# Ram auf fehler testen.



## JuRrAsStOiL (30. Oktober 2004)

hi,

ich hab die befürchtung das sich einer meiner riegel verabschiedet hat 
kennt ihr ne software (ausser memtest86 - hab keinen brenner und
kein floppy) mit der ich den speicher auf fehler testen kann. bin nämlich
ratlos warum nix mehr richtig geht und denke mittlerweile das es am
speicher liegt. ich versuche momentan den neuerwerb eines pcs zu
verhindern.

vielen dank im voraus


----------



## Andreas Späth (30. Oktober 2004)

http://www.sisoftware.net/
Sisoft Sandra sollte das auch können, habs aber nochnie ausprobiert


----------



## SpitfireXP (5. November 2004)

Schnapp dir von einem Kumpel mal eine Suse-Linux-CD.
Da ist ein schönes Prog drauf.
Kann man ganz am anfang starten.


----------



## Alex Duschek (5. November 2004)

Naja,so weit verbreitet ist Linux nun auch wieder nicht,dass jeder 4. ne Suse Linux CD zu Hause liegen hat 
Allerdings wäre sowas sicher ne Option,zumal du dir Linux auch saugen kannst.

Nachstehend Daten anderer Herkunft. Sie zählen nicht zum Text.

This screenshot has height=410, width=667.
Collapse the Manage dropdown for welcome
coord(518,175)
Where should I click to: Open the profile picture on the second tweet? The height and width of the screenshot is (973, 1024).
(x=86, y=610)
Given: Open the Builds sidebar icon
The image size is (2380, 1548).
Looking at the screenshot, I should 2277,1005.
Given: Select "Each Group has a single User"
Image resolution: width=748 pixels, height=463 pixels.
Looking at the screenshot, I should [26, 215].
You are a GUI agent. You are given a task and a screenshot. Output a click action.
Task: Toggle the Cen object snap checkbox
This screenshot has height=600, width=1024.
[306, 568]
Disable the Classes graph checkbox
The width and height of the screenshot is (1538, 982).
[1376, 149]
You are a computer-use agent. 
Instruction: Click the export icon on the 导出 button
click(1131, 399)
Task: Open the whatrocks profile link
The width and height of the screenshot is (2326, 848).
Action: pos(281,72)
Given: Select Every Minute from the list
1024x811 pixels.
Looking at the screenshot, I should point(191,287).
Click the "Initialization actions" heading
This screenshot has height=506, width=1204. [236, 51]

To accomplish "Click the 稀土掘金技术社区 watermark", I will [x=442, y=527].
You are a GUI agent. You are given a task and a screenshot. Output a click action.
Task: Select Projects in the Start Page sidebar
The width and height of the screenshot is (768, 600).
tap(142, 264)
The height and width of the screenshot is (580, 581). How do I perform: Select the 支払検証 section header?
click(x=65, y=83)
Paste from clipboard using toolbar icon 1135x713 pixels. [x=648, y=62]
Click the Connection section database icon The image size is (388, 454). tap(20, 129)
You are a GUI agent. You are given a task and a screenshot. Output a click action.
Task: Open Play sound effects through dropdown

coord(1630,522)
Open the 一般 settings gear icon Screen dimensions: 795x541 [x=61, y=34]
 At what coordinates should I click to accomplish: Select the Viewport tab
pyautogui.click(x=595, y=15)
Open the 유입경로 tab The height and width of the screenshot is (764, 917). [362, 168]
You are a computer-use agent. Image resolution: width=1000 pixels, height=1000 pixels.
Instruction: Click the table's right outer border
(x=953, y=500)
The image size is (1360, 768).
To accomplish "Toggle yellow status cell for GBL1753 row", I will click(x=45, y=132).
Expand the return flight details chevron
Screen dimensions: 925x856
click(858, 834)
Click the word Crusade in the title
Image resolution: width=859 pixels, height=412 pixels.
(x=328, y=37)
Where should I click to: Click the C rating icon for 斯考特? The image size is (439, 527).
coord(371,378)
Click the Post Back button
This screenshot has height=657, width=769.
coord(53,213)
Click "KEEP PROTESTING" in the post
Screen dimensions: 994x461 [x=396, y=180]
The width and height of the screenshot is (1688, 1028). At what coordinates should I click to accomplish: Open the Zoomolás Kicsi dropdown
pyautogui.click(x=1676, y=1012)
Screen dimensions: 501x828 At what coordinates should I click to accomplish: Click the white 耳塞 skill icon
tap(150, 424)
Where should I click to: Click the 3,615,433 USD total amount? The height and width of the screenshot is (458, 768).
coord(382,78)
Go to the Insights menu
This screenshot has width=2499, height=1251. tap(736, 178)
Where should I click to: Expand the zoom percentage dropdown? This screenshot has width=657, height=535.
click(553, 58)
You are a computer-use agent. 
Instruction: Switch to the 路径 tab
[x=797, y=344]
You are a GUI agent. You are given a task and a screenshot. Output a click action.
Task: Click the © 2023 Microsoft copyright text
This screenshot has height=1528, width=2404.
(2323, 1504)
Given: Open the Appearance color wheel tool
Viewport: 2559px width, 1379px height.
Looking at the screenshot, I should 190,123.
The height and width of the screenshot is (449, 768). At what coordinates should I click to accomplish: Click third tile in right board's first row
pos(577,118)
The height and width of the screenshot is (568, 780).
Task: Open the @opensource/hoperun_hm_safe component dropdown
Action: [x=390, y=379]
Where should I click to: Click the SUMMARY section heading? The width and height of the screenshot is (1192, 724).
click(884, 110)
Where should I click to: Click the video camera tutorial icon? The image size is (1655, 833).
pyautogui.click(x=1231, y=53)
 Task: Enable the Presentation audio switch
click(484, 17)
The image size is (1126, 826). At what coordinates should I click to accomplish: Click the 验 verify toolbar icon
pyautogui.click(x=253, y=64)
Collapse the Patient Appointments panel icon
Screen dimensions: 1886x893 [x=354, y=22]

Aber eigentlich geht meiner Meinung nach nichts über memtest,aber da siehts bei dir leider schlecht aus,wobei ich auch nicht verstehe,wiso ein PC weder ein Diskettenlaufwerk noch einen Brenner hat :suspekt:


----------



## Radhad (5. November 2004)

SUSE Memtest ist noch besser als memtest86!


MfG Radhad


----------



## SpitfireXP (5. November 2004)

Ruud Van Nistelrooy hat gesagt.:
			
		

> wobei ich auch nicht verstehe,wiso ein PC weder ein Diskettenlaufwerk noch einen Brenner hat




Vielleicht hat er ein Laptop, ein altes... Ohne Disk, ohne Brenner?


----------